→ MATERIAL SHOWN
=======

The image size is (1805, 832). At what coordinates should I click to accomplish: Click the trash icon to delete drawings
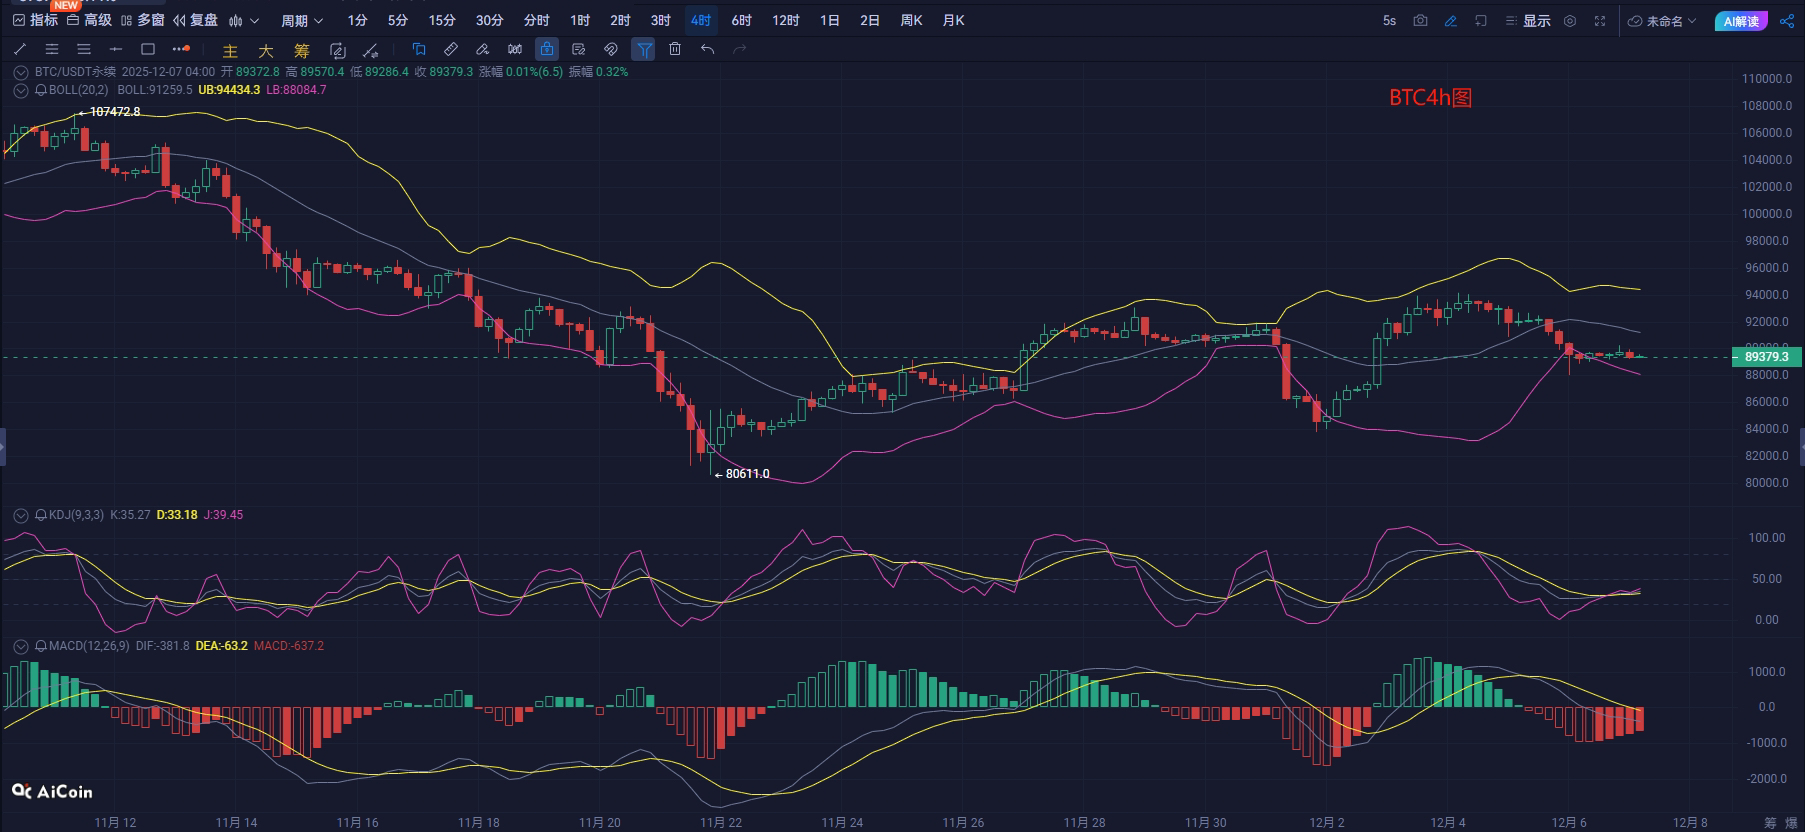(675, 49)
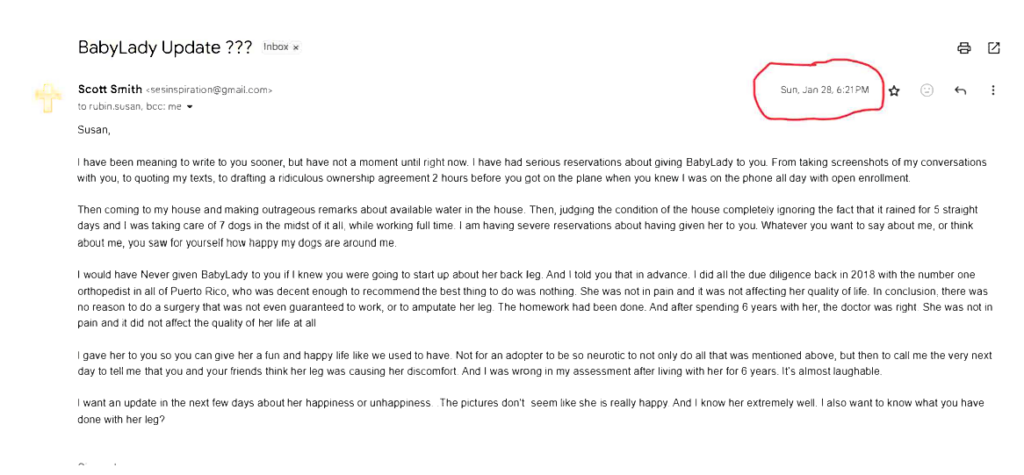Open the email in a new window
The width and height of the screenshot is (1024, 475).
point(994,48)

=======

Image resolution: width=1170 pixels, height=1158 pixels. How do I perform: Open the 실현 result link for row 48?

=======

→ WHAT YOU ARE ASKED TO DO
Duplicate the lines from the one containing "The image size" up to and including the one containing "point(994,48)", leaving out the pictures.

→ SOLUTION
The image size is (1805, 832). At what coordinates should I click to accomplish: Click the trash icon to delete drawings
(675, 49)
Open the email in a new window
The width and height of the screenshot is (1024, 475).
point(994,48)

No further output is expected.